Na avaliação de Lucas Paglia, sócio da P&B Compliance, do ponto de vista econômico o adiamento é sim o melhor caminho. "Não há mais caixa, mais dinheiro, e não é mais prioridade de qualquer empresa se adequar à LGPD. Ter hoje a entrada da lei em vigor poderia ser um tiro no pé, porque as empresas não estariam adequadas e estariam sem recurso para bancar a adequação. A gente tem oito de dez empresas com caixa comprometido, tendo de mandar pessoal embora", afirma.

Por outro lado, Paglia lembra que a lei já está no ordenamento jurídico brasileiro há quase dois anos. "Ela foi sancionada em agosto de 2018. Então, as empresas deveriam ter já se adequado. A 'desculpa' de não ter tempo para se adequar é um pouco banal. Se tivesse tudo dentro dos conformes como deveria ser, não precisaria adiar a lei como um todo. Adiava-se só a sanção", critica.

Especialista defende regulamentação

Segundo o especialista em sistemas de proteção de dados Lucas Paglia, o maior problema hoje é a ausência de movimentação, por parte do governo federal, em criar a autoridade Nacional de Proteção de Dados, a ANPD. "A agência, comparável a uma Anvisa, que deveria regulamentar alguns pontos da lei, por tamanho de empresa, foco, faturamento etc. Hoje o que a gente tem é um panorama geral. Desde a lojinha da esquina até a Google têm de se adequar da mesma forma".

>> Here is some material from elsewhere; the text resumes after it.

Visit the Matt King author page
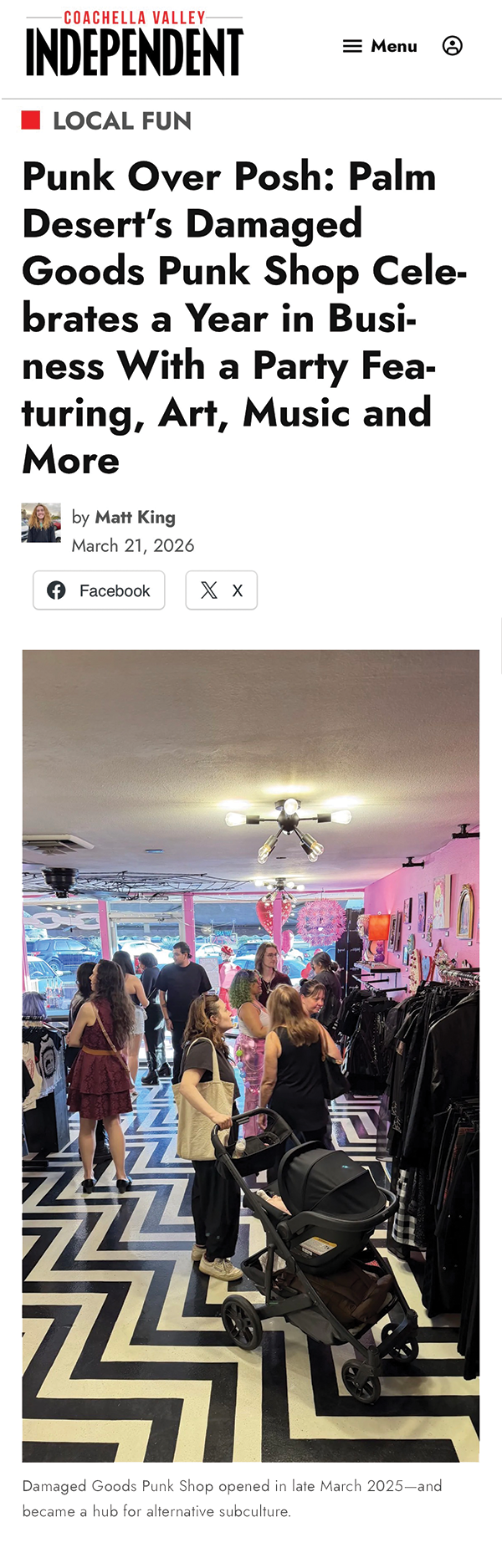Viewport: 502px width, 1568px height. (x=135, y=517)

Ele faz uma comparação com o papel da Anvisa no combate à Covid-19. "Da mesma forma que a Anvisa agora está dizendo quais máscaras são regulamentadas, essa autoridade, a ANPD, seria o órgão que falaria: 'essa empresa tal não está seguindo as regras'. Sem a agência, é impossível saber se a gente está no caminho certo do ponto de vista global".

DIRETRIZES

Mas qual a importância de termos uma lei de proteção de dados? De acordo com Paglia, que é sócio da P&B Compliance, a legislação nos permitiria traçar paradigmas e diretrizes para uso de dados. "Em época de coronavírus, por exemplo, a gente está vendo um monte de nome sendo divulgado. Será que isso é permitido pela lei? Até que ponto, se eu for infectado, tenho de avisar o prédio onde eu moro? Tem uma obrigação de saúde. Mas preciso informar nome, CPF, idade, ou posso só dizer que há uma pessoa no prédio infectada?", questiona.

"Para se ter uma ideia, as últimas eleições americanas, entre Trump e Hilary, foram decididas por análise de dados pessoais legais, a história da Cambridge Analytica. Usaram os dados das pessoas via Facebook para determinar que tipo de propaganda elas receberiam para apoiar um candidato x ou y. Existem empresas que estão aproveitando a divulgação de dados de saúde hoje para criar super bancos e vender serviços ilegais", alerta.

Ainda conforme o especialista, as empresas precisam já adotar práticas apropriadas. "Existem contratos com empresas europeias sendo questionados e até não assinados, até mesmo para o combate ao corona, tendo em vista a nossa ausência de segurança jurídica. Não posso dizer quais por questões contratuais", relata.

"A Europa diz quais os países que estão adequados e o Brasil atualmente está fora. Até que ponto isso não pode ser prejudicial? No mundo pós-coronavírus, se faz necessária a criação de uma agência e a conscientização da importância dessa lei, aliada a uma pauta econômica, óbvio. Não é porque você tem deficiência econômica que vai cruzar uma linha legal. Uma delas é a de privacidade também", completa. (M.F.R.)